Но и Лианг на меня действует тоже. Пусть не так, как Игнат, но Джи Линь знает подход к женщинам. Не сомневаюсь, при желании он разбудит во мне более пылкие чувства.
Вот только хочу ли я… ДРУГОГО?
Мне вполне хватало интересов и увлечений вне личной жизни. Лаборатория, друзья, но нет же… случился Селиверстов, Лианг… Такое впечатление, что кто-то свыше решает проверить мою стойкость и рамки выживаемости. Я так устала выживать!
Я хочу просто жить…
Какое-то время растворяюсь в объятиях Лианга, все отчетливее понимая, что мне с ним хорошо. Как когда-то, когда нас не окружало недоверие, между нами не было вражды, нешуточных игр, напряженного шума и других… Мы были вместе, но при этом каждый занят своими мыслями.
Точно! Джи Линь для меня удобен, с ним мои мысли текут размеренно и плавно, эмоции предсказуемы, а чувства просты и адекватны. Не знаю, правильно это или нет, но наша идиллия — некая форма извращенных, навязанных отношений.
Не хочу с ним быть сердцем, но буду телом и головой, а если смогу вычеркнуть из своей памяти все чувства к Игнату, сделаю это с превеликой радостью. Наверное, поэтому и позволяю другим крутиться возле меня — в надежде, что хоть кто-то затмит Селиверстова и те эмоции, которые он взрывает.
Правильно это или нет, не знаю, да и плевать…
Я не хочу страдать, а с Игнатом это случится обязательно. Уже происходит.
Он сын своего отца, а тот знатно отравил жизнь Амалии. Даже причины такого поведения не столь важны, как сам факт — он был сложным мужчиной и плохим мужем.
Я не стрессоустойчивая, и к боли… плохо отношусь. Всячески избегаю, боюсь. Одним словом — не готова ее терпеть. Так что, при всей моей явной склонности к мазохизму, — именно так, иначе бы вообще не допускала в своей жизни знакомств с такими личностями, как Лианг, Игнат, Шумахер, — я не желаю быть рядом с тем, кто мне будет причинять дикую и постоянную боль. Зачастую преднамеренно: или настроение раздрай, или потому, что уверен — любовь и отношения не про него.
А Джи Линь если и причиняет — то всего лишь небольшой дискомфорт. И если выбирать: Ад — Игнат, Лианг — земное и терпимое, то второе предпочтительнее.
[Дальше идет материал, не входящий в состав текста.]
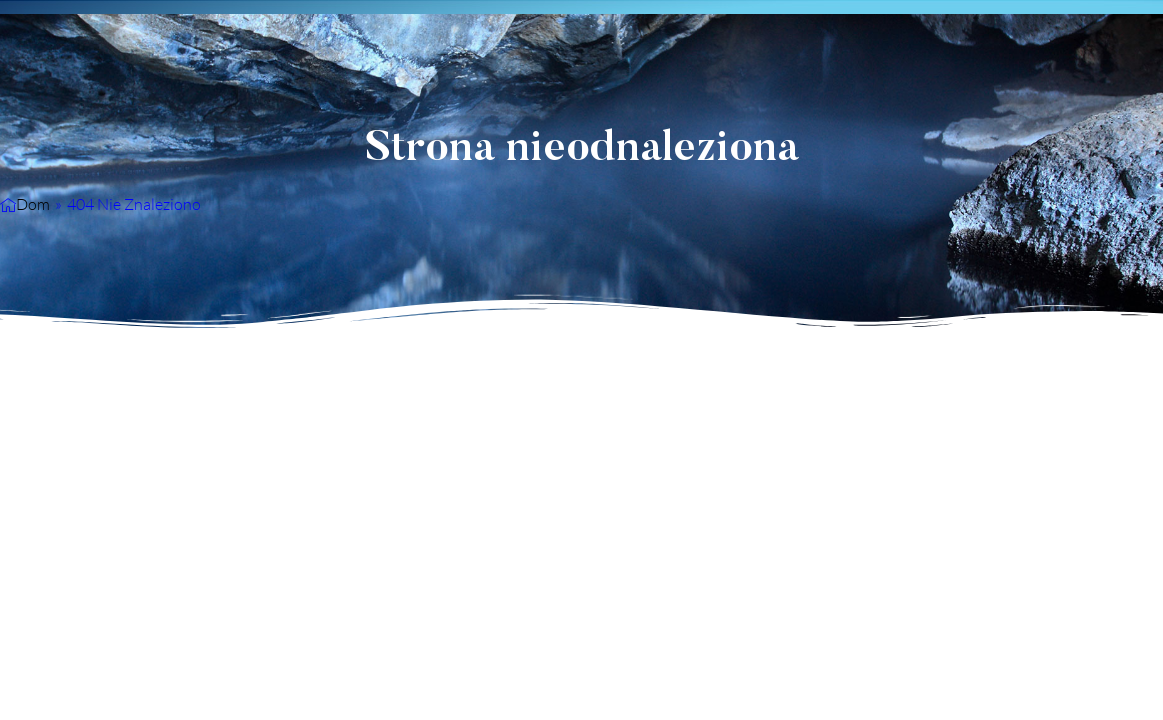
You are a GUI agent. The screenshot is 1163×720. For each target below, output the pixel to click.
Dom (33, 204)
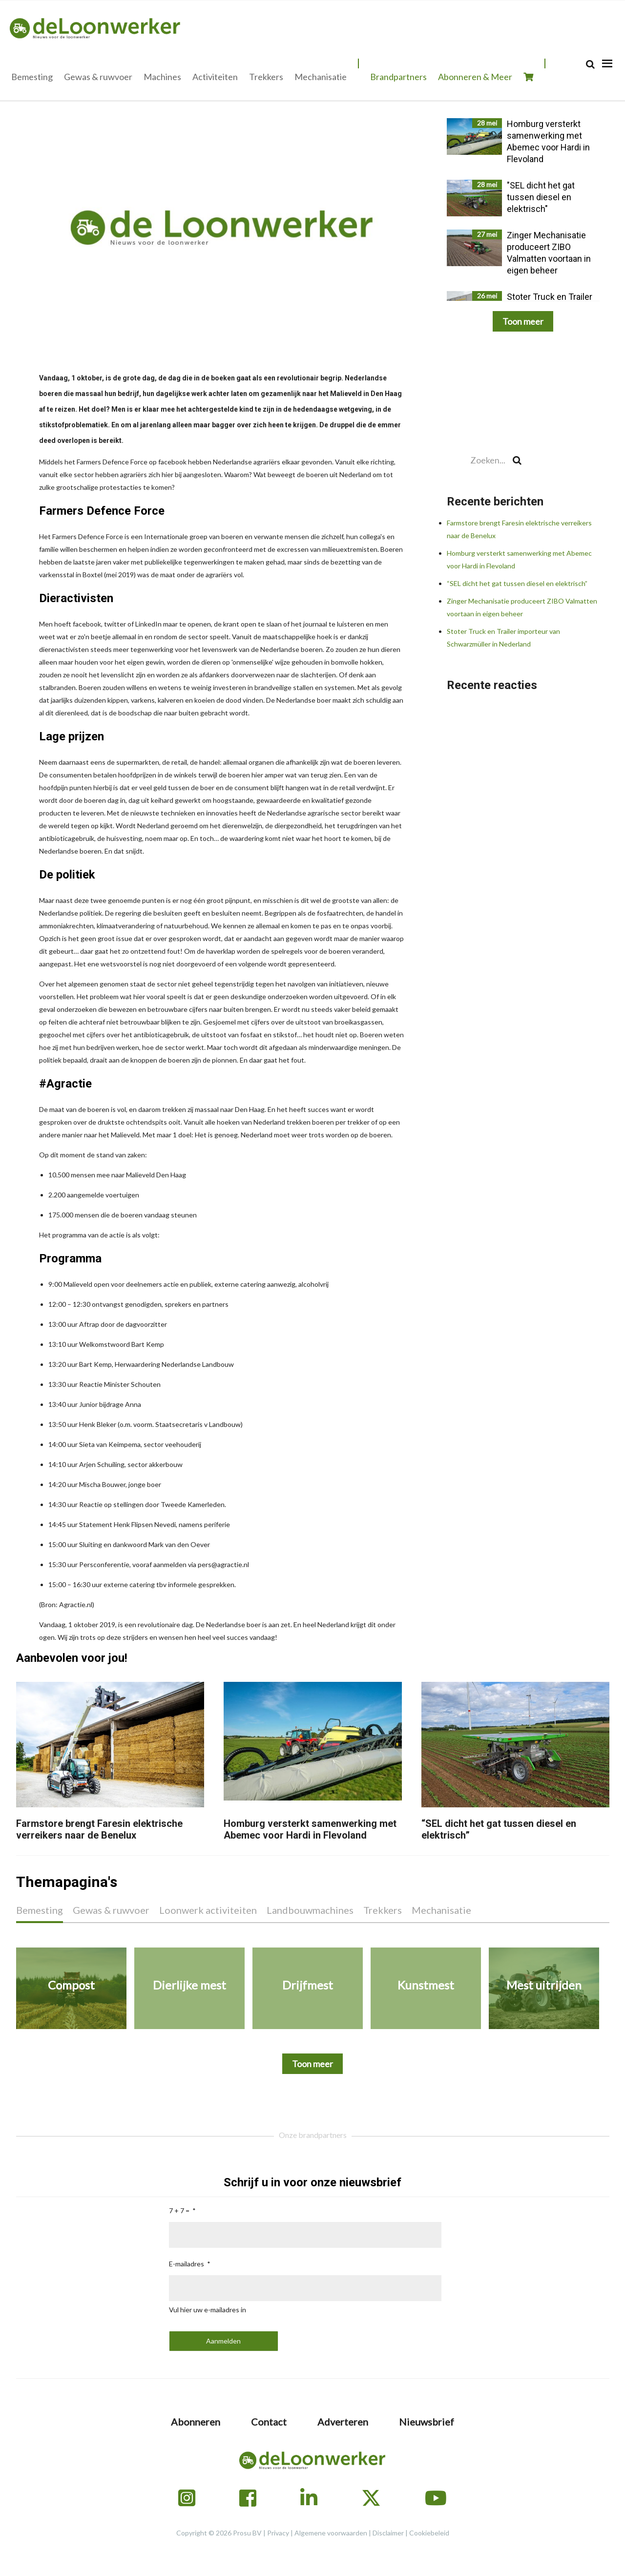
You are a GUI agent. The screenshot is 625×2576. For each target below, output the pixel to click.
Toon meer (522, 321)
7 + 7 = (179, 2210)
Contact (269, 2422)
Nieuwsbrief (426, 2422)
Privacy (278, 2533)
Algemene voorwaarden (330, 2533)
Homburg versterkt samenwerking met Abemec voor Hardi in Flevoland (310, 1829)
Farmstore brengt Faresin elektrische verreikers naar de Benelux (99, 1829)
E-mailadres (186, 2264)
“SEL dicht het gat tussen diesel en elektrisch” (517, 583)
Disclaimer (388, 2533)
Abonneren (195, 2422)
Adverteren (342, 2422)
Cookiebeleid (429, 2533)
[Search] (590, 64)
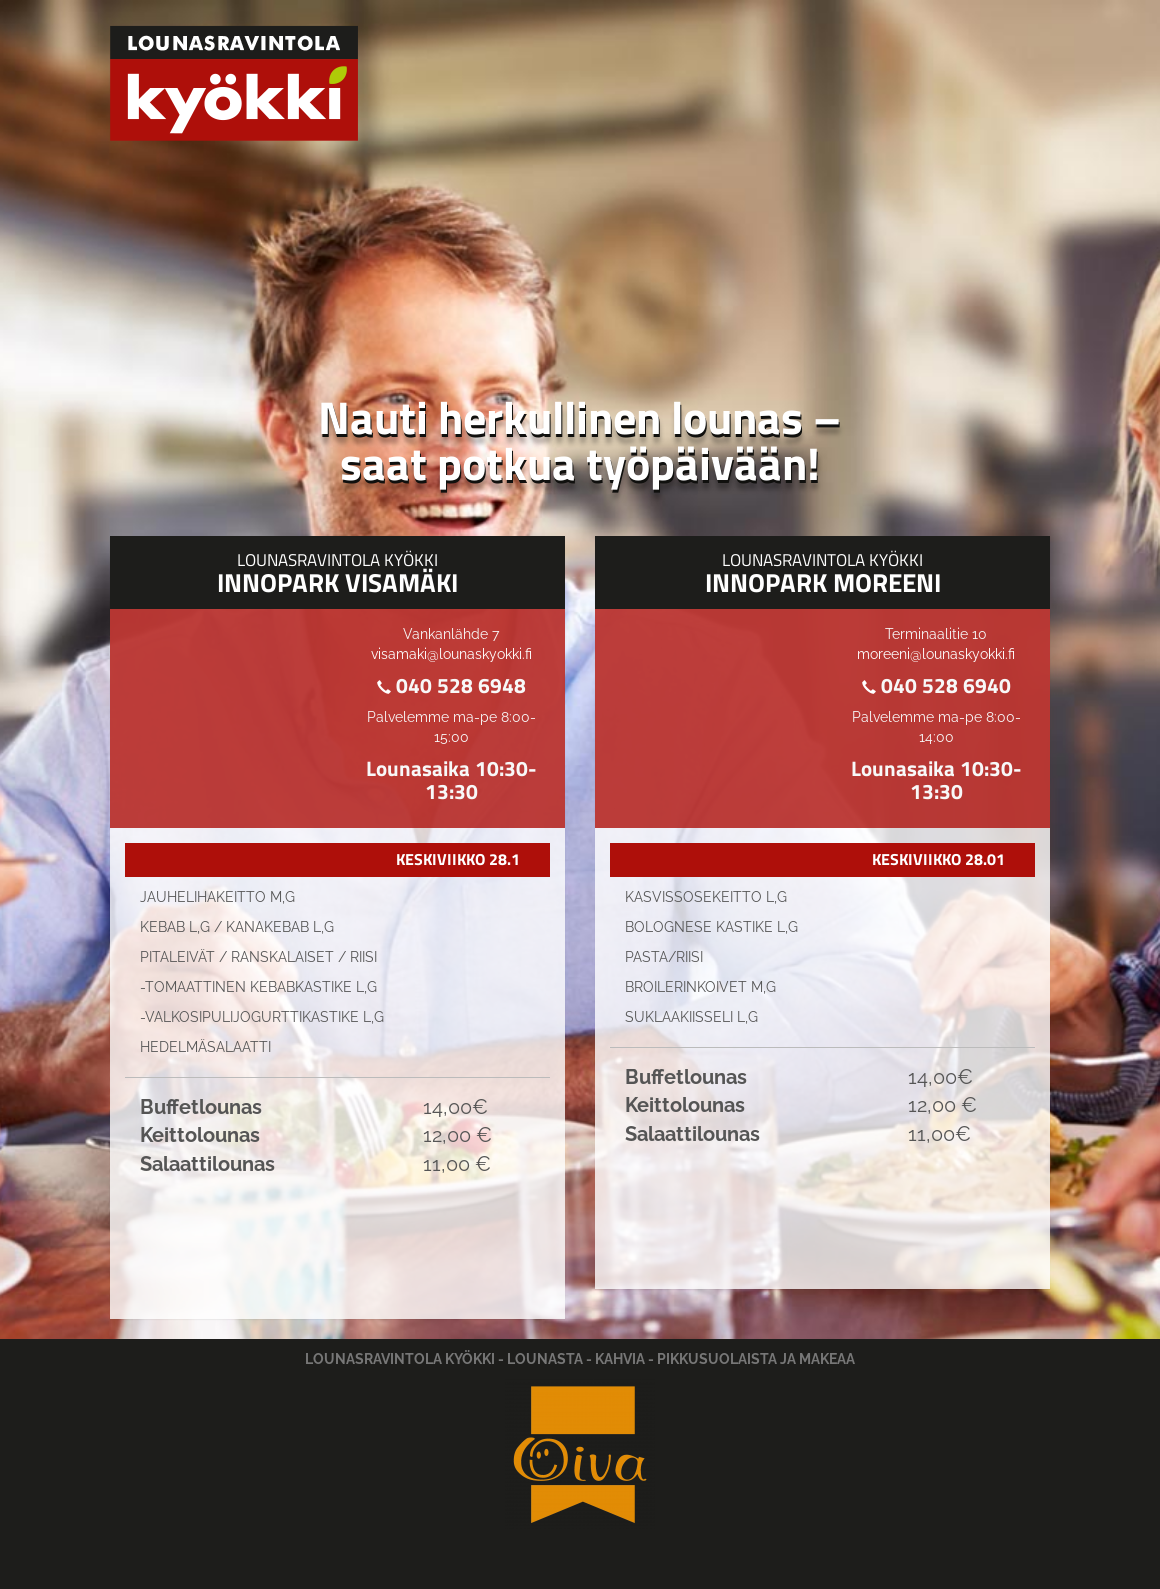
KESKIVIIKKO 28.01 (938, 859)
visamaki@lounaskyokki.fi (451, 654)
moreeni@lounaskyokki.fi (936, 654)
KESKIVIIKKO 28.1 (458, 859)
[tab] (337, 860)
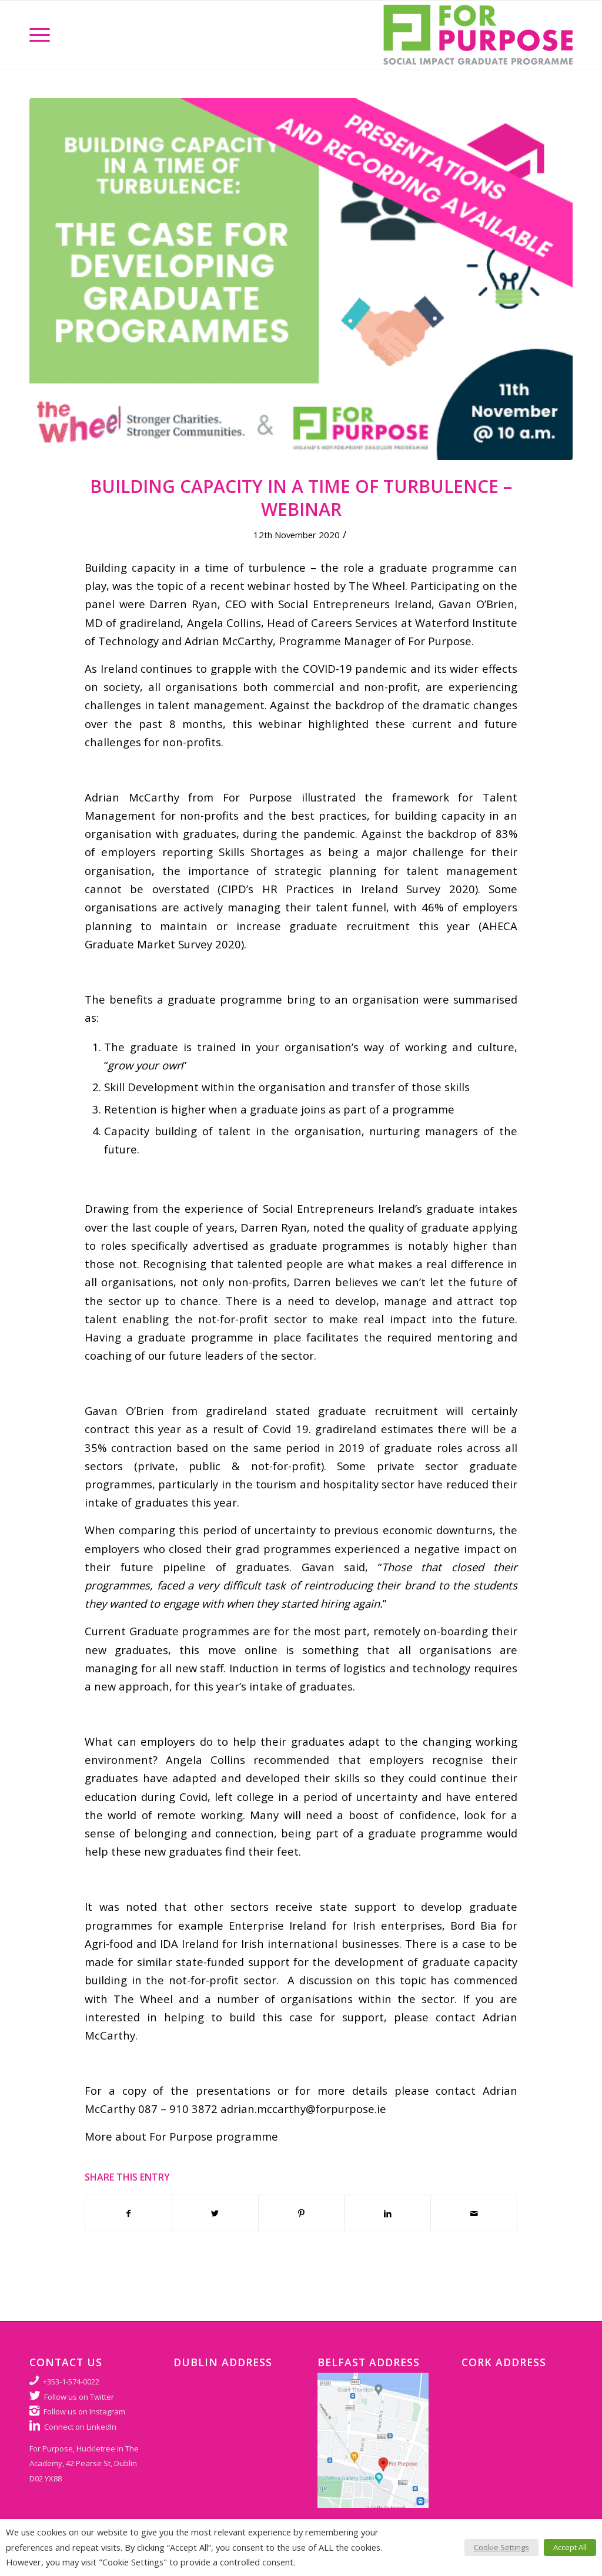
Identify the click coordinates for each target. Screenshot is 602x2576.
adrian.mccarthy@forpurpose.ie (303, 2108)
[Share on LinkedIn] (387, 2213)
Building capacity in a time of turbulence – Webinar (301, 497)
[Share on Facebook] (128, 2213)
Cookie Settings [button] (501, 2547)
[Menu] (40, 35)
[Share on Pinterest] (302, 2213)
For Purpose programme (213, 2136)
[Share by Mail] (474, 2213)
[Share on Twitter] (215, 2213)
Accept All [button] (570, 2547)
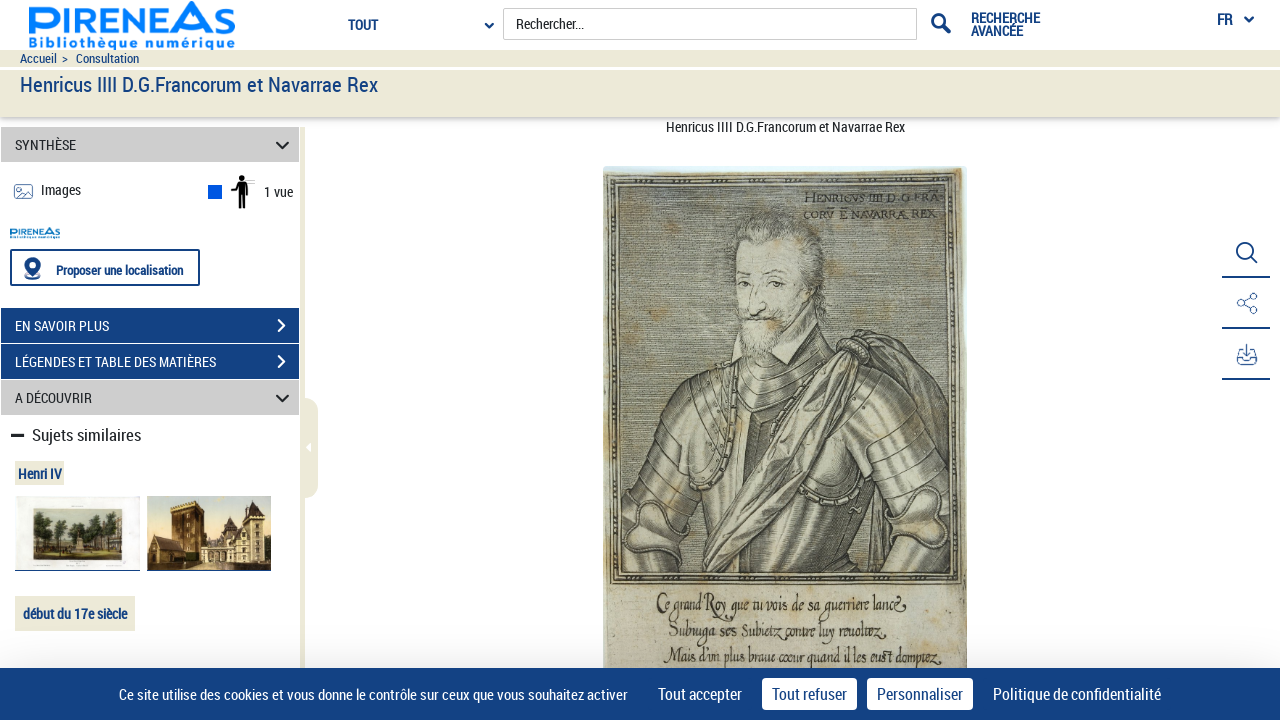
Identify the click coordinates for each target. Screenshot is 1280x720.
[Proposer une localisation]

— Тебе ведь хорошо со мной, — ласково мурчит Джи Линь, будто слышит мои мысли.
— Хорошо, — зачем лгать.
— Тогда сказать, кто он…
— Ты о чем?
— О том самом… — мягко настаивает Лианг.
— Не хочу о нем говорить с тобой! — начинаю просыпаться от убаюкивающей нежности.
— А с ним обо мне? — тоже напрягается бывший. — Говорить?
Чуть напряженный кивок:
— Но еще до твоего приезда, — спешу оправдаться.
— Значит, он обо мне знать.
Теперь зажатый кивок.
— У него фора, — заключает задумчиво Джи Линь. — Знать обо мне, меня… а я его нет. Ты умудриться за короткий время собрать вокруг себя огромный количество воздыхателей. Видных, интересных, безрассудных… Выбор велѝк, но ничего, я разгадать и этот ребус.
Шумно выдыхаю. У Игната еще есть шанс. У нас!
— Пока разобраться, что да как, кто… — продолжает монотонно бубнить Лианг.
— Надеюсь, одумаешься, — не хочу раздражать зверя, но бывшему лучше почаще напоминать о своей позиции и том, что мы не вместе. Кто его знает, может, смирится, очнется от самообмана.
— Ты мой! — опровергая глупость мысли, заверяет категорично Лианг. — Это неоспоримо. Дело времени, и я тебе его давать достаточно!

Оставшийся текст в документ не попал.